▸ Vorliegender Text
*-*-*

DDR von A-Z, Band 1975

Infiltration (1975)

 

 

Siehe auch die Jahre 1953 1954 1956 1958 1959 1960 1962 1963 1965 1966 1969 1979 1985


 

Geschichte. Die kommunistischen Parteien nutzten seit dem VII. Weltkongreß der Komintern 1935 in Moskau jede Gelegenheit, um nichtkommunistische Einrichtungen für ihre Bündnispolitik zur Verbreiterung ihrer Basis zu gewinnen.

 

Der DDR kam es — besonders unter den Bedingungen der Hallstein-Doktrin — in erster Linie darauf an, mit den Mitteln der I. ihre außenpolitische Isolierung zu durchbrechen, möglichst viele nichtkommunistische Gruppen zu Aktionen für die diplomatische Anerkennung der DDR zu gewinnen und ihr gesellschaftliches Modell zu propagieren. SED, KPD und deren Massenorganisationen (FDJ; FDGB; DFD u.a.m.) bedienten sich zu diesem Zweck unterschiedlicher Methoden; sie reichten von einer mannigfaltigen Komiteebewegung (Freundschaftsgesellschaften und Friedenskomitees) über die Bildung von Arbeitsgemeinschaften für verschiedene berufliche oder Soziale Gruppen (z. B. Arbeitsgemeinschaften ehemaliger Offiziere), Studiengesellschaften bzw. Vereinigungen für Intellektuelle (z. B. Komitee zum Studium der gesellschaftlichen Verhältnisse und ihrer Veränderung in Westdeutschland oder Vereinigung demokratischer Juristen), der Durchführung von periodischen Konferenzen und Aktionen (z. B. Aktion gegen Remilitarisierung, Deutsche Arbeiterkonferenzen) bis zur Gründung sog. Sammlungsbewegungen (z. B. ADF, DFU), in denen die Kommunisten nach ihrem Volksfrontverständnis dominierten und erhebliche materielle Hilfe leisteten.

*-*-*

▸ Datenzeilen
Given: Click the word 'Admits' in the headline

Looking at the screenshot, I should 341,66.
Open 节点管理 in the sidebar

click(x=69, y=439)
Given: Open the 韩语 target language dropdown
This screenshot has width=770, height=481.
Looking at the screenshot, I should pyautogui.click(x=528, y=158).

*-*-*

▸ Bitte bearbeiten
**1.** Nenne alle Beispiele, die im Text über Infiltration mit „z. B.“ eingeleitet werden.
**2.** Schreibe aus dem Text über Infiltration die Stelle zwischen „Geschichte. Die kommunistischen“ und „Basis zu gewinnen.“ einschließlich ab.
**3.** Prüfe anhand des Textes über Infiltration, ob die folgenden Aussagen zutreffen. Antworte jeweils mit Ja oder Nein und zitiere die entscheidenden Worte.
(a) Der VII. Weltkongreß der Komintern fand 1935 in Moskau statt.
(b) In den Sammlungsbewegungen leisteten die Kommunisten nur geringe materielle Hilfe.
(c) Der FDGB wird als eine der Massenorganisationen genannt.
Die Einträge spielen hierfür keine Rolle.

▸ Lösungen
**1.** Arbeitsgemeinschaften ehemaliger Offiziere; Komitee zum Studium der gesellschaftlichen Verhältnisse und ihrer Veränderung in Westdeutschland; Vereinigung demokratischer Juristen; Aktion gegen Remilitarisierung; Deutsche Arbeiterkonferenzen; ADF; DFU

**2.**
Geschichte. Die kommunistischen Parteien nutzten seit dem VII. Weltkongreß der Komintern 1935 in Moskau jede Gelegenheit, um nichtkommunistische Einrichtungen für ihre Bündnispolitik zur Verbreiterung ihrer Basis zu gewinnen.

**3.**
(a) Ja: „seit dem VII. Weltkongreß der Komintern 1935 in Moskau“
(b) Nein: „erhebliche materielle Hilfe leisteten“
(c) Ja: „(FDJ; FDGB; DFD u.a.m.)“